= Yuz Asaf =

The name Josephat in Arabic and Urdu

Youza Asaf, Youza Asaph, Youza Asouph, Yuz Asaf, Yuzu Asaf, Yuzu Asif, or Yuzasaf, are Arabic and Urdu variations of the name Josaphat, and are primarily connected with Christianized and Islamized versions of the life of the Buddha found in the legend of Barlaam and Josaphat.

According to Ahmadiyya thought, the name Yuz Asaf is of Buddhist derivation, and possibly from Yusu or Yehoshua (Jesus) and Asaf (the Gatherer).

==Overview==

According to Ahmadiyya thought, the Yuz Asaf was a prophet of the ahl-i kitab (People of the Book) whose real name was Isa – the Quranic name for Jesus. The prophet Yuz Asaf came to Kashmir from the West (Holy Land) during the reign of Raja Gopadatta (c 1st century A.D) according to the ancient documents held by the current custodian of the tomb.

According to Tarikh-i-Kashmir, a history of Kashmir written between 1579 and 1620, Yuzu Asaf was a Prophet of God who travelled to Kashmir from a foreign land.

In 1747, a local Srinagar Sufi writer, Khwaja Muhammad Azam Didamari, stated that the Roza Bal is a shrine to a foreign prophet and prince, Youza Asouph.

Indologist Günter Grönbold in his Jesus in Indien assesses that the shrine was previously Hindu, before the Islamization of Kashmir and is possibly the grave of a Buddhist or Hindu saint rather than a Sufi, but, in any case, has no connection with Jesus or Christianity.

==Ghulam Ahmad and Ahmadiyya belief==

Having stumbled upon research by Russian explorer Nicolas Notovitch, Mirza Ghulam Ahmad, the founder of the Ahmadiyya movement, identified Yuz Asaf as a name that Jesus of Nazareth may have assumed following his crucifixion and migration from Palestine.
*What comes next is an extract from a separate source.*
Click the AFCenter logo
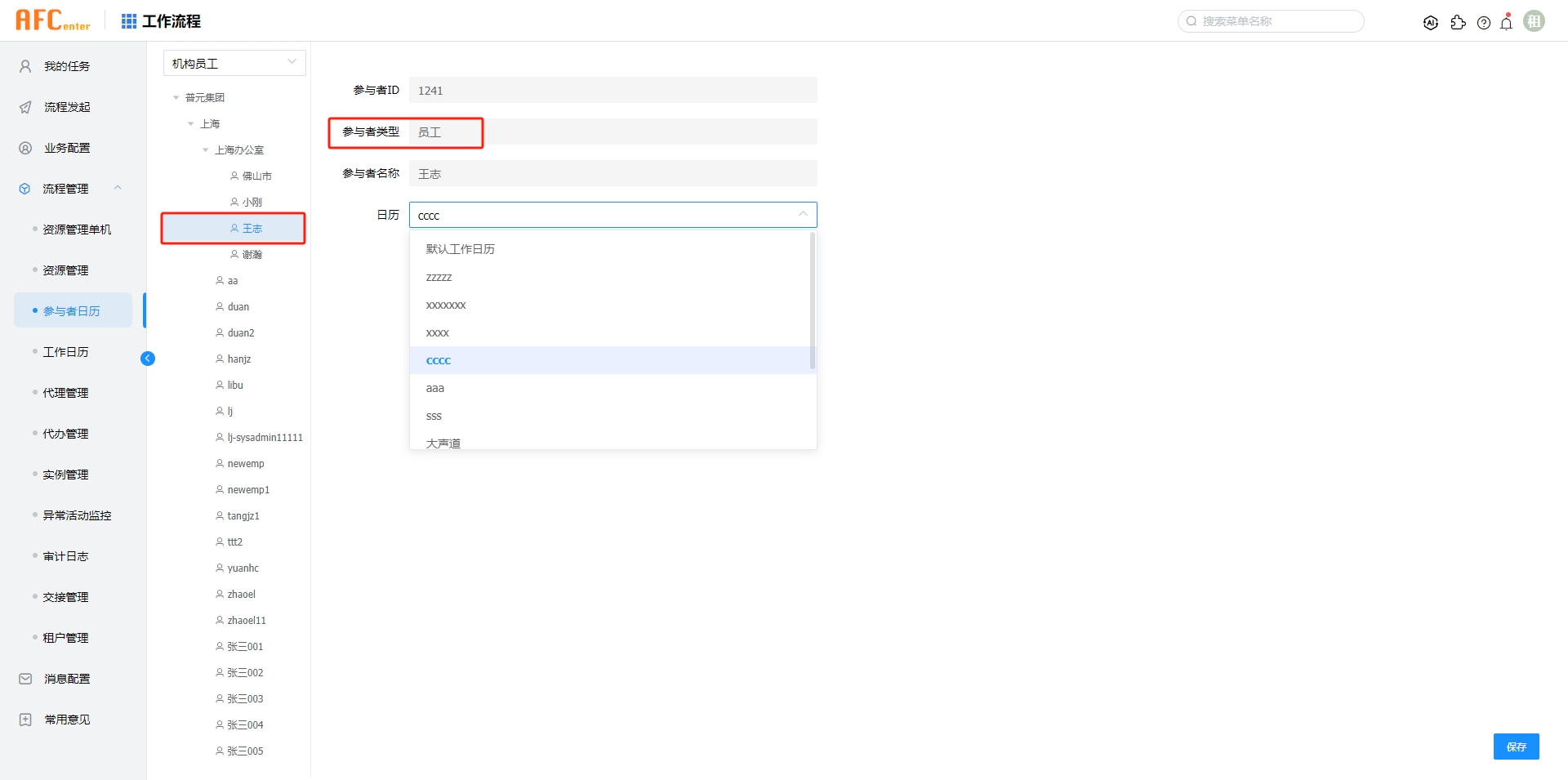 click(53, 20)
Ahmad further identified the Roza Bal shrine located in Srinagar, Kashmir as the tomb of Jesus. Drawing on Kashmiri oral traditions, as well as the Qur'an, Hadith and accounts by explorers, Mirza Ghulam Ahmad postulated that Jesus travelled to Srinagar, where he settled and married a woman called Maryam (Mary), and that Maryam bore Yuz Asaf children, before he died aged 120 years. He discusses this belief in the book Jesus in India. More recent Ahmadiyya writers assert that the tomb of Mary, the mother of Jesus is in Murree, Pakistan.

Mirza Ghulam Ahmad's use of various Hindu and Islamic sources have been deemed to be misunderstandings or distortions by various scholars of Buddhism including the Swedish scholar Per Beskow in Jesus in Kashmir: Historien om en legend (1981), the German indologist Günter Grönbold, in Jesus in Indien - Das Ende einer Legende (1985) and Norbert Klatt, in Lebte Jesus in Indien?: Eine religionsgeschichtliche Klärung (1988). His views are considered heretical by the majority Sunni Islamic scholars, who assert that Jesus is alive in heaven.

Muslims living near the shrine believe Yuz Asaf was a Sufi saint.